Canadian basketball player

Dwight Walton (born March 25, 1965, in Montreal, Quebec) is a former basketball player from Montreal, Quebec, Canada. He began his basketball journey at Wagar High School in 1979 under the tutelage of Don McEwen and Jim Aiken and he received his high school diploma in 1982. Walton then attended Dawson College, a CEGEP in Montreal, which is equivalent to the prep school system, where he was named an All Canadian in 1986. He then attended Siena College for the 1986–87 season and was named the North Atlantic Conference Rookie of the Year. He then transferred to the Florida Institute of Technology from 1987 to 1991, received his bachelor's degree in business/management and was a three-time All American. Walton is also in the Florida Tech Sports Hall of Fame, the Sunshine State Conference Hall of Fame and is on the Sunshine State Conference 25th Anniversary Team.

After receiving an invitation to try out for the Canadian national basketball team from coach Jack Donahue in 1986, Walton made the team and remained a member until 1995.He played in every major international competition including the 1988 Olympic Games in Seoul. He called that the most gratifying experience/accomplishment of his basketball career. "To be known as one of Canada's Best Players, is an accomplishment that I’ll always cherish."

Walton went on to play professional basketball in two countries. He played in Israel for four seasons(1994–98 and 2000) and in Switzerland from 1998 to 2004. He was drafted to play in the now defunct CBA by Omaha in 1991 and played briefly for Oklahoma City in 1992. He also played professionally in his hometown of Montreal for several franchises.

After retiring from professional basketball in 2004, Walton worked for the English Montreal School Board as a Student Supervisor from November 15, 2004 until June 30, 2024. He also coached basketball while working for the EMSB at John F. Kennedy High School and Lester B. Pearson High School.

Walton is currently an Assistant Coach for the Concordia Stingers men's basketball program in Montreal, a position he has held since 2017, a basketball analyst for many media outlets in Canada, from which he got his start at the Team 990, which is now TSN 690 in Montreal, the color commentator for the Montreal Alliance of the Canadian Elite Basketball League (CEBL) and is the General Manager for the Los Angeles Ignite of The Basketball League.
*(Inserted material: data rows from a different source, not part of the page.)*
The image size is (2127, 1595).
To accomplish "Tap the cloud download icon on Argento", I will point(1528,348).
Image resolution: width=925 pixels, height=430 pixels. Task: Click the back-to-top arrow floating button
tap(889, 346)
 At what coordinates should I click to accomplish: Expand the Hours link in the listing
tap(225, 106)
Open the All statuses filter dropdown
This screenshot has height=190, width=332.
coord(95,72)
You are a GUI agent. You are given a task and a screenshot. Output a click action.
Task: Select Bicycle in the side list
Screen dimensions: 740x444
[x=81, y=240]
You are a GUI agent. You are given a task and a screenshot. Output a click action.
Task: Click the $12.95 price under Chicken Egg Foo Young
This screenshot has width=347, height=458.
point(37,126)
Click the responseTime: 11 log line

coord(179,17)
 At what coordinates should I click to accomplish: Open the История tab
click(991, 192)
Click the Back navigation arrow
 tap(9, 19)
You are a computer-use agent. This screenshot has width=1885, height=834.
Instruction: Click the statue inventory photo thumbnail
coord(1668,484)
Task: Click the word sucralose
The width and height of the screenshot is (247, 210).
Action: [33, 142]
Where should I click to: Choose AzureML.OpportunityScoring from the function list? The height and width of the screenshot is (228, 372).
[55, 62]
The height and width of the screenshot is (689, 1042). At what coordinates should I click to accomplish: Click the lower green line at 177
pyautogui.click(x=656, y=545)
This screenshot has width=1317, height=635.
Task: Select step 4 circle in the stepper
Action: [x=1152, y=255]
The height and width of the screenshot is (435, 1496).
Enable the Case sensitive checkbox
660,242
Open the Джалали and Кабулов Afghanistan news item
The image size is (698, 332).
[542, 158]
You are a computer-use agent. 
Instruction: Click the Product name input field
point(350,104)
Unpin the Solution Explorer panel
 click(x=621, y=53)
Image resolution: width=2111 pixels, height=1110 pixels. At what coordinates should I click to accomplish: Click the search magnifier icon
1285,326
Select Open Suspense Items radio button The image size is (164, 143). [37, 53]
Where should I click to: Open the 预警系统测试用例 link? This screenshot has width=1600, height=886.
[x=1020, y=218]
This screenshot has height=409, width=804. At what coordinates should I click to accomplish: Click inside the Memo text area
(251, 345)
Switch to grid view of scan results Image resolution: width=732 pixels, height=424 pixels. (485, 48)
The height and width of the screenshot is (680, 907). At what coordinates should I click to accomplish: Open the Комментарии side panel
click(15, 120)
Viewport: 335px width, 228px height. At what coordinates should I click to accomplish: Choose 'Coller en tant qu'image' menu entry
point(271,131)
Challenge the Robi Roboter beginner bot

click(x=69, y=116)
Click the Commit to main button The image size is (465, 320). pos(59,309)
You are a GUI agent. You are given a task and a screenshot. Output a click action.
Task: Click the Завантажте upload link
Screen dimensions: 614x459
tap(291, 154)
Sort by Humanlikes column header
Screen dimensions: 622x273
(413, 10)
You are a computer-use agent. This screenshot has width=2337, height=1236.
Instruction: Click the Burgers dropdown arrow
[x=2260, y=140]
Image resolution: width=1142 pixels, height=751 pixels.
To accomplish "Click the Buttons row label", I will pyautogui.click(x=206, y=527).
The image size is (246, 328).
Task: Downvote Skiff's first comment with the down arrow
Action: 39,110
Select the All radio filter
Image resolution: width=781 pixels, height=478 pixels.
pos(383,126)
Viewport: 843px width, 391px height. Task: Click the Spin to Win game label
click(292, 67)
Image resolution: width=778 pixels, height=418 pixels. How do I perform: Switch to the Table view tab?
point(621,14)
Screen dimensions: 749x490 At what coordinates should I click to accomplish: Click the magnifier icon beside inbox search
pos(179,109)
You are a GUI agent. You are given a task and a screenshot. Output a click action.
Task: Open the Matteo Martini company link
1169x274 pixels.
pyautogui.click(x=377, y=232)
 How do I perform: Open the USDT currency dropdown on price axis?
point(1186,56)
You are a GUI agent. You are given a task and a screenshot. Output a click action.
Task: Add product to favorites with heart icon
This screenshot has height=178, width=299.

Walton also finds time to be a part-time referee in various recreational leagues and prep school leagues in Montreal and the Province of Quebec.

Walton was born and raised in Montreal and is of Jamaican descent. He was named a Jamaican Hero by the Jamaican Association of Montreal on October 20, 2018. He was nominated by then President, Michael Smith. Smith was a teammate of Walton's at Florida Tech. Walton was also selected by Canada Basketball and Rowan Barrett Sr., a teammate on the national team, to be in the "Dreamer's Circle" in 2023, for his contributions to his community and to his country, to the game of basketball.